Tank des LUX-ZEPLIN-Experiments: Mit zehn Tonnen des Edelgases Xenon gefüllt
Seit Jahrzehnten suchen Forschende mit immer größeren Experimenten in verschiedenen Teilen der Welt nach Teilchen der Dunklen Materie. Diese macht mehr als ein Viertel unseres Universums aus, verrät sich aber bisher nur indirekt – zum Beispiel dadurch, dass ihre Masse die Bewegung von Galaxien im Universum beeinflusst.
Bis heute ist nicht klar, woraus die Dunkle Materie besteht. Als vielversprechende Kandidaten gelten sogenannte schwach wechselwirkende massereiche Teilchen, die auf Englisch als »weakly interacting massive particle« bezeichnet werden. Abgekürzt heißen sie Wimp, also Schwächling.
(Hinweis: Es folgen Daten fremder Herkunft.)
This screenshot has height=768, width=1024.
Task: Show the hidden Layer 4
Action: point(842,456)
Sie würden sich bei Kontakt mit normaler Materie kaum verraten, wären elektrisch neutral, aber wohl um ein Vielfaches massereicher als ein Proton, das in jedem Atomkern vorkommt.
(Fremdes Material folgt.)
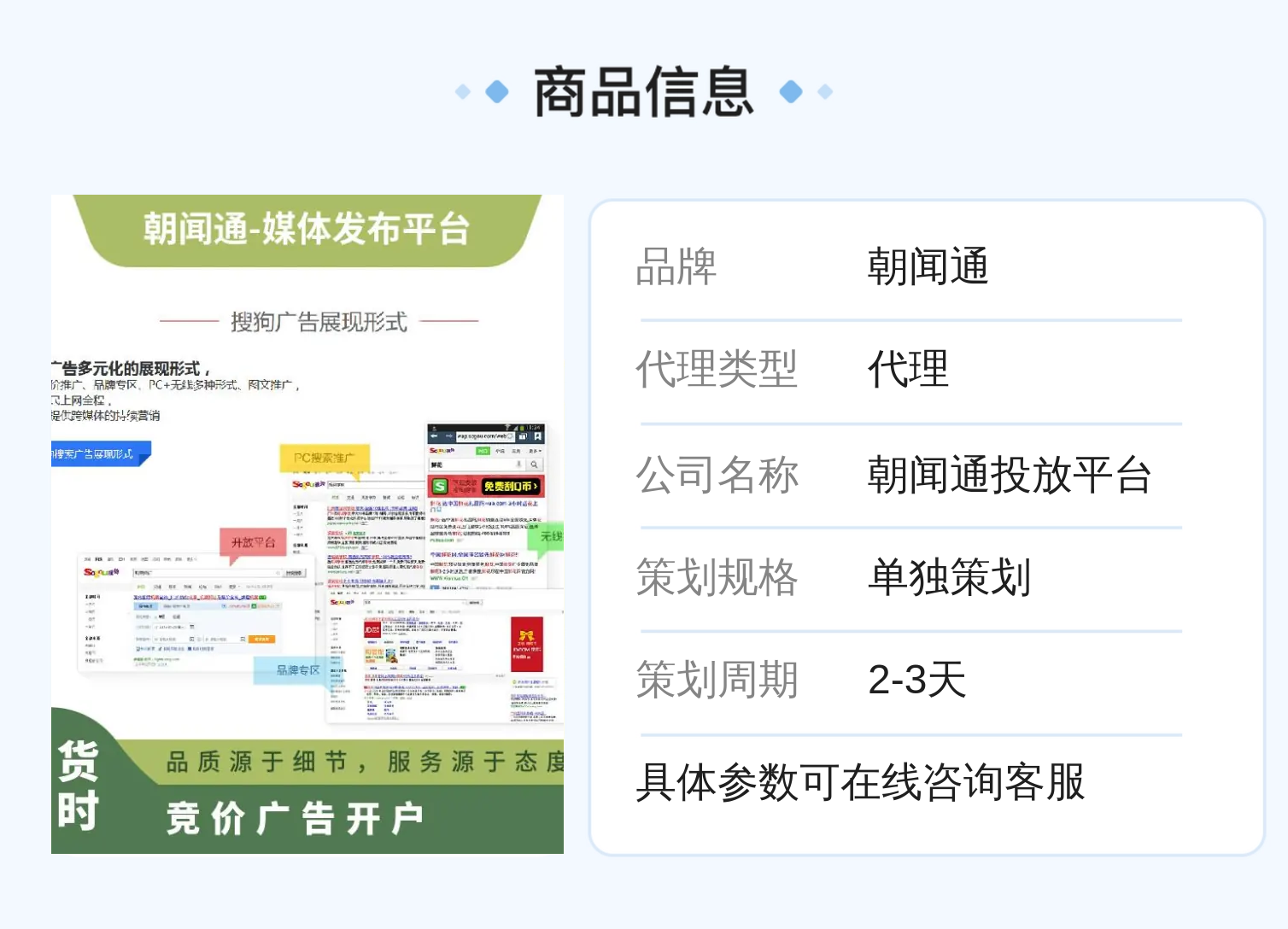Click the 搜狗广告展现形式 subtitle
The image size is (1288, 929).
coord(319,322)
Forschende in den USA glauben nun, erstmals Hinweise auf einen solchen Schwächling gefunden zu haben – in Form eines winzigen UV-Lichtblitzes in einem Tank, der mit zehn Tonnen des Edelgases Xenon gefüllt ist. Das Edelgas eignet sich als Detektor, weil selbst kleinste Erschütterungen seiner Atome einen messbaren Lichtblitz auslösen.
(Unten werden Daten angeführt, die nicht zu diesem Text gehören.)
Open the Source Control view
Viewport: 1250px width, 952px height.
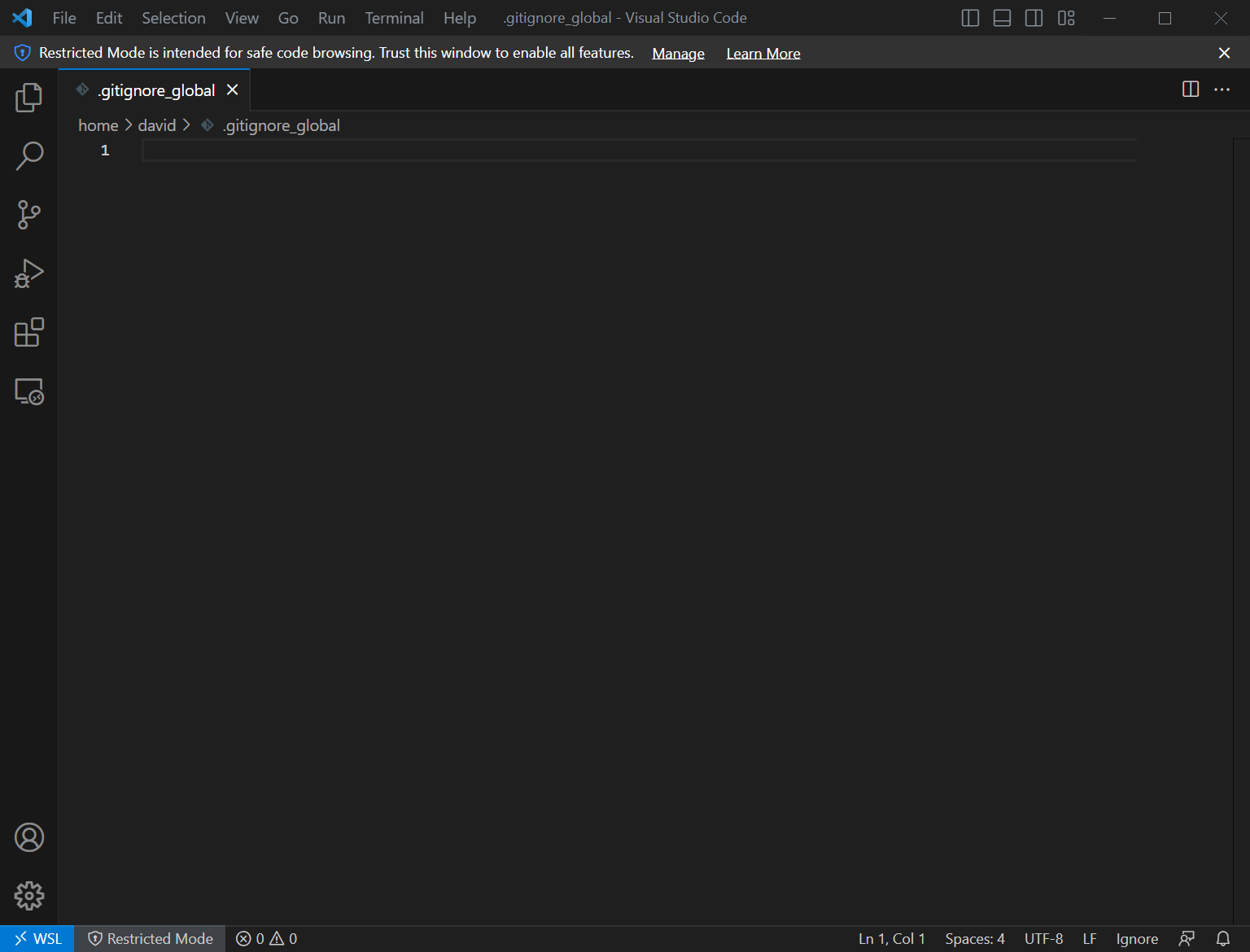point(29,215)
Das Team des LUX-ZEPLIN an der Sanford Underground Research Facility im US-Bundesstaat South Dakota hat das Ergebnis gerade auf einem Fachkongress in Japan vorgestellt. Demnach fand die entscheidende Messung zwischen März 2023 und April 2024 statt – seither wurden die Daten analysiert.